= Kieran Nugent =

Irish republican

Kieran Nugent (12th September 1958 - 3rd May 2000) was an Irish volunteer in the Provisional Irish Republican Army (IRA) and best known for being the first IRA 'blanket man' in the Maze Prison in Northern Ireland. When sentenced to three years for hijacking a bus, Nugent refused to wear a prison uniform and said the prison guards would have to "...nail it to my back".

==Early life==
Nugent was an adolescent in Northern Ireland during the most intense years of the Troubles. On 20 March 1973, aged 15, he was standing with a friend on the corner of Merrion Street and Grosvenor Road, West Belfast, when a car pulled up beside them and one of the occupants asked them for directions. Another occupant of the vehicle then opened fire with a submachine gun. Nugent was seriously wounded after being shot eight times in the chest, arms and back by the loyalists in the car. His friend, Bernard McErlean, aged 16, was killed.

==Prison life==
At some point afterwards, Nugent joined the IRA. He was arrested, aged 16, by the British Army and spent five months on remand in Crumlin Road Prison, Belfast. When he was eventually tried, the case against him was withdrawn and he was released.

He became an active volunteer until his arrest and internment, without trial, on 9 February 1975. He served nine months in Cage 4 of Long Kesh Detention Centre in Northern Ireland, until 12 November 1975.

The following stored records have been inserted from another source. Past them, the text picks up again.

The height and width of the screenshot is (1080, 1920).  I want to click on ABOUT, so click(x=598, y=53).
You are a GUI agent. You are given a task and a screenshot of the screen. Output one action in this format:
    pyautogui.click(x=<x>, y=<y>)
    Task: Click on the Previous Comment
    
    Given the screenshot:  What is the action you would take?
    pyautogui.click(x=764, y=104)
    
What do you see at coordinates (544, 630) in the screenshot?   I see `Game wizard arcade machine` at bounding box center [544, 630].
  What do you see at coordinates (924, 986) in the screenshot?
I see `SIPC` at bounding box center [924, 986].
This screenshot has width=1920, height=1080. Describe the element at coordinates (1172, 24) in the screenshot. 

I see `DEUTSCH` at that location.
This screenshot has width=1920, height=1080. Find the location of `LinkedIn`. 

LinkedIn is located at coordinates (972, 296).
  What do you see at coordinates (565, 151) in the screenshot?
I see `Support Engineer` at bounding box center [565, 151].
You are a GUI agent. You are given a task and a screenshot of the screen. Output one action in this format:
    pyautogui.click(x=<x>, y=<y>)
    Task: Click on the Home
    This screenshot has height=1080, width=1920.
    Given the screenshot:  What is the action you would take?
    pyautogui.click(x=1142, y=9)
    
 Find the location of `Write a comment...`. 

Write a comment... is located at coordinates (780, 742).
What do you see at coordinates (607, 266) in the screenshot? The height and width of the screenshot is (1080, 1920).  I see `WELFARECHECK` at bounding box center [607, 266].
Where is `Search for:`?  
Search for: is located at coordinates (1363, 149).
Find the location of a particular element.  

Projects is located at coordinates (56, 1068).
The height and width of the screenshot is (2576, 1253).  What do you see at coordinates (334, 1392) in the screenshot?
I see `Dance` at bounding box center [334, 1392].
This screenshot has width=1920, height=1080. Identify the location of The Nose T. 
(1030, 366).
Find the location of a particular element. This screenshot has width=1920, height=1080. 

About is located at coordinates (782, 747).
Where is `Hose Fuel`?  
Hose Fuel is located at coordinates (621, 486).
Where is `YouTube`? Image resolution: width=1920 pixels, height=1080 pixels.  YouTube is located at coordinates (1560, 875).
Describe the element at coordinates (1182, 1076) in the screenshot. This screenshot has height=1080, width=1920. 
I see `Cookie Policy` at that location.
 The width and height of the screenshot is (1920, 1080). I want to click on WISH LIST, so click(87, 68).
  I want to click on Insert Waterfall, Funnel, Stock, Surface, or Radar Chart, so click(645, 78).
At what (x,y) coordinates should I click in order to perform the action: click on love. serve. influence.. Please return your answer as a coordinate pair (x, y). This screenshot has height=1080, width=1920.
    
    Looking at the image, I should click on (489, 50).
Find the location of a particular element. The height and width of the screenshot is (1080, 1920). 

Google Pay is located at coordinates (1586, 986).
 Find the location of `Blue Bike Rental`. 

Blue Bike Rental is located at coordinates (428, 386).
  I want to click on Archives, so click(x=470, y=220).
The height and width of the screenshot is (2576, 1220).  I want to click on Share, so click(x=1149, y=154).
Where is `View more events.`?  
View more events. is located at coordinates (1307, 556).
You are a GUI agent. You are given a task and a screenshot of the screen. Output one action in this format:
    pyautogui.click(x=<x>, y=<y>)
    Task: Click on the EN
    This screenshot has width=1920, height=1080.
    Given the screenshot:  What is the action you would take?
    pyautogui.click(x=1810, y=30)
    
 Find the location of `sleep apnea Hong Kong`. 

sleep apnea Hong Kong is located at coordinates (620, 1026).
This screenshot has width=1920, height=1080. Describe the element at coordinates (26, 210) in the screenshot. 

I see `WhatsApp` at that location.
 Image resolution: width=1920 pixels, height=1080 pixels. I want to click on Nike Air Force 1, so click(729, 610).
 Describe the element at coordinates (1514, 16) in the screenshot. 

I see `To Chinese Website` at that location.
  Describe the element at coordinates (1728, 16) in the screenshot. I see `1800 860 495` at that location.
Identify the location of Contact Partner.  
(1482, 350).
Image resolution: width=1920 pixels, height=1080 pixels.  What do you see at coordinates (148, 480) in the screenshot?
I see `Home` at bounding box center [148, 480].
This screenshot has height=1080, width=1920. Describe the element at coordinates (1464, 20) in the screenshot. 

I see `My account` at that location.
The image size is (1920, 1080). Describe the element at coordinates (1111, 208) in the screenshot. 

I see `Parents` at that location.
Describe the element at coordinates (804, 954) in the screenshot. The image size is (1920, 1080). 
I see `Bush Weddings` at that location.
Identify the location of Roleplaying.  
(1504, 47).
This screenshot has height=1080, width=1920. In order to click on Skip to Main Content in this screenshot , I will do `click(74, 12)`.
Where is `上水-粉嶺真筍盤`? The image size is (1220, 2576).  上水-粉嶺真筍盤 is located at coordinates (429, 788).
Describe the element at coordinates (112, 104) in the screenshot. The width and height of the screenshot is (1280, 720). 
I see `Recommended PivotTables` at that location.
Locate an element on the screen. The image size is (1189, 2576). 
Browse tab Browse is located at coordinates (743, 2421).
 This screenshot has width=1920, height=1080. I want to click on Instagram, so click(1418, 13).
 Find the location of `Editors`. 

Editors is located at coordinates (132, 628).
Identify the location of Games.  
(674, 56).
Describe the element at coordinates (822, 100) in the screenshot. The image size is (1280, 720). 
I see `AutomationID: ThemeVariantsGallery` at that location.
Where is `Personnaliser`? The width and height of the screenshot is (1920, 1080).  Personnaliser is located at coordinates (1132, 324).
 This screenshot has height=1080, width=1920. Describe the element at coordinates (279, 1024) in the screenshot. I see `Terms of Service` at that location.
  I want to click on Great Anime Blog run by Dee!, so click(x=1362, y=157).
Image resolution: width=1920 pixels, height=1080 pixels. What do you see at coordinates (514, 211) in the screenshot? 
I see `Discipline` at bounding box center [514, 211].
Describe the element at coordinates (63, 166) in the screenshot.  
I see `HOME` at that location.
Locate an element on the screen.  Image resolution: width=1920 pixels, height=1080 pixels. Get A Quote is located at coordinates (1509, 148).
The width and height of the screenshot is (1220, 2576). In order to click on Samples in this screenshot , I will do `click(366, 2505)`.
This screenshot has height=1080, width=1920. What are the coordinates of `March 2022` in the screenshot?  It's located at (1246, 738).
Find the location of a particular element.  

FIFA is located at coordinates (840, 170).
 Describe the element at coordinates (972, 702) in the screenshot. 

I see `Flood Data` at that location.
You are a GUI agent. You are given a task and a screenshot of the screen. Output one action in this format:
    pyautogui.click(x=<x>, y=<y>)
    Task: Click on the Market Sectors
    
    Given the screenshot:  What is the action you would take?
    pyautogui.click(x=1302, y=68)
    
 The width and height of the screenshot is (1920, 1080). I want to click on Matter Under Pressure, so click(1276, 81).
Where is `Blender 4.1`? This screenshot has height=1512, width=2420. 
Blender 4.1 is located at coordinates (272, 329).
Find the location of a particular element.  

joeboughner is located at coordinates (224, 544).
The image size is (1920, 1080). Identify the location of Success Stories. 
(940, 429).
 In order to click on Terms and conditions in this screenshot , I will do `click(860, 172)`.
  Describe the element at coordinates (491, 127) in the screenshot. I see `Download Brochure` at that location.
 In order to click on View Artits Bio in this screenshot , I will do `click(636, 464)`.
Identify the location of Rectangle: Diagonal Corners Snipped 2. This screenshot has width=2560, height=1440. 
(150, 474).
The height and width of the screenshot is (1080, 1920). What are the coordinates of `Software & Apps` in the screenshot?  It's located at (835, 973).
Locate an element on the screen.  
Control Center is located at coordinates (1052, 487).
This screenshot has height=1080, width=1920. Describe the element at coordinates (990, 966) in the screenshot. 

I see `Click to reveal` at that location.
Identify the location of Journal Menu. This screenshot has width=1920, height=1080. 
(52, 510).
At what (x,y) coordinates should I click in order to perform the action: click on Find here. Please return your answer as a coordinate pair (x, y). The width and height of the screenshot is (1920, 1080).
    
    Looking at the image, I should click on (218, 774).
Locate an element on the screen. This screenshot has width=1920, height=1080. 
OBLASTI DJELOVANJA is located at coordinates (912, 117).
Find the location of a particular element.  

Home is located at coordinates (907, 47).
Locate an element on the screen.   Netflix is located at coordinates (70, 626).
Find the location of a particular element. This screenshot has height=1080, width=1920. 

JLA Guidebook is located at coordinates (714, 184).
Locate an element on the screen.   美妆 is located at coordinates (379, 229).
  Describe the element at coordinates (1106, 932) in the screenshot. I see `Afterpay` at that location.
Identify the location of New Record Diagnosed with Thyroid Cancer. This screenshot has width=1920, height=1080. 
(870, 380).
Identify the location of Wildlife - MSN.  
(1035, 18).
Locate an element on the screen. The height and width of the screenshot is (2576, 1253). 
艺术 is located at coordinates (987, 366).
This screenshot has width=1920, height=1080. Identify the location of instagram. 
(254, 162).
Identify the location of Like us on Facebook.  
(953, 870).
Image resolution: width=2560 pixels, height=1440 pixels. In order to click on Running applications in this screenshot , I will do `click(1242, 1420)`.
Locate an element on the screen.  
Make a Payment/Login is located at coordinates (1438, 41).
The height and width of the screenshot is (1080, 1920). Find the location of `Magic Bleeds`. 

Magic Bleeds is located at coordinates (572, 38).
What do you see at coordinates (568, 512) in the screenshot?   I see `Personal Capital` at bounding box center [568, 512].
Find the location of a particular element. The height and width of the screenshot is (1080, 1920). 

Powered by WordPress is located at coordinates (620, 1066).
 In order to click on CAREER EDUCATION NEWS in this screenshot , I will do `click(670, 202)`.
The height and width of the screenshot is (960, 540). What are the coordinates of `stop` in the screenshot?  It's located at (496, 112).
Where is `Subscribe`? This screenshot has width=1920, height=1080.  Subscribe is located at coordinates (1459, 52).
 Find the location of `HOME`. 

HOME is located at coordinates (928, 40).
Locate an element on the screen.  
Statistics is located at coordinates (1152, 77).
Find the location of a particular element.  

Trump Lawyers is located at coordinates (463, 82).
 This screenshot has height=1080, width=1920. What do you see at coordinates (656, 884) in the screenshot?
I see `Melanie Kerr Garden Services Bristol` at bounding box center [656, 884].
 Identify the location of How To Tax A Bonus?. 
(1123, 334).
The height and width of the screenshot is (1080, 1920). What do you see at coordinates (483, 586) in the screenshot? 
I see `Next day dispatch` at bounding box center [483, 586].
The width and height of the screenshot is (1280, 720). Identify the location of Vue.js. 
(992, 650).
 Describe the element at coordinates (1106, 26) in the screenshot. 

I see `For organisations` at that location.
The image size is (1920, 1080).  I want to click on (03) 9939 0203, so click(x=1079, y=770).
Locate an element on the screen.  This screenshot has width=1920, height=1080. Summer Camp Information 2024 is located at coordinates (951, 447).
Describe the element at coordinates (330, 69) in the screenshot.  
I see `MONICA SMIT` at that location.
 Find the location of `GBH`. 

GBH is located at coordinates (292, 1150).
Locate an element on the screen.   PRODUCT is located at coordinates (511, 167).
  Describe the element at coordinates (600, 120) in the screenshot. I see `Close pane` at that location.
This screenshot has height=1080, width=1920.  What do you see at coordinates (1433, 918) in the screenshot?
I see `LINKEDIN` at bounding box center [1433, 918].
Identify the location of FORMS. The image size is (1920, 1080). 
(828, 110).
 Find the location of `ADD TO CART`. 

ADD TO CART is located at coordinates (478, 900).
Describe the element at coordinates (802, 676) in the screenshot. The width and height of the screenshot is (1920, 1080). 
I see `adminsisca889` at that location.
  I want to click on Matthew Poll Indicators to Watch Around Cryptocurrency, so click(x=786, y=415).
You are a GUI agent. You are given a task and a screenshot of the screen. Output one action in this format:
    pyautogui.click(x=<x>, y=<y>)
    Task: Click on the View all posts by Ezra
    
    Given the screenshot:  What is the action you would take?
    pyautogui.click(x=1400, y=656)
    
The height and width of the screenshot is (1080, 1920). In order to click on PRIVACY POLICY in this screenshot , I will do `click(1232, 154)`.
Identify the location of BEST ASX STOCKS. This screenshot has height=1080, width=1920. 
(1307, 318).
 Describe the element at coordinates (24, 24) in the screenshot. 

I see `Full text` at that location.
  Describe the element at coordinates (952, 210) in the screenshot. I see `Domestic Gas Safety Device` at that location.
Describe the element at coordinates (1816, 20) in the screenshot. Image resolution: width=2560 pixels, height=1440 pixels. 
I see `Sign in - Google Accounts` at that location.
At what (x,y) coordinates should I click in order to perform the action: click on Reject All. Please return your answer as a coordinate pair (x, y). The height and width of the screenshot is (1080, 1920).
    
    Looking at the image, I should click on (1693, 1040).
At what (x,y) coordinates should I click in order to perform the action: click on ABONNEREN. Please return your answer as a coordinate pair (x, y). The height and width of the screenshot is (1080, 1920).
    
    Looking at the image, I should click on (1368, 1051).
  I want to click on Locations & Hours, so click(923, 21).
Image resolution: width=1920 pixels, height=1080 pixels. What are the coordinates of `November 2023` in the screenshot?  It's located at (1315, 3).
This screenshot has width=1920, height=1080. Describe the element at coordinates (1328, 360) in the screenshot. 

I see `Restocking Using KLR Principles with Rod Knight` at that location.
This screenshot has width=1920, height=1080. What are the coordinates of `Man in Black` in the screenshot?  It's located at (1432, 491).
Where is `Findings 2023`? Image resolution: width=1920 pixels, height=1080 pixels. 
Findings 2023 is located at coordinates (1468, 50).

He was arrested and imprisoned again on 12 May 1976, for the hijacking of a bus. On 14 September 1976 he was sentenced to three years, and returned to the same prison, which was renamed the Maze. He became the first republican prisoner convicted since the withdrawal of Special Category Status for those convicted through juryless courts, due to the British policy of 'criminalisation', reintroduced that March. Among other things, this change in policy meant convicted paramilitaries could no longer wear their own clothes. He refused to wear the uniform, declaring himself a political prisoner and not a criminal, beginning the blanket protest.

He was soon joined by Jackie McMullan, the next prisoner to wear a blanket instead of a uniform, followed by six more Irish republican prisoners from the Beechmount area of Belfast. By Christmas 1976, the number of participants had risen to over forty prisoners. Most incoming republican prisoners emulated Nugent and this started five years of prison protests in pursuit of political status, which culminated in the 1981 hunger strike and the death of seven IRA and three Irish National Liberation Army prisoners.
==Death==
On 3 May 2000, Nugent died from a heart attack in his Andersonstown, Belfast home surrounded by loved ones, aged 42. He had four children, 10 grandchildren and just recently a great granddaughter.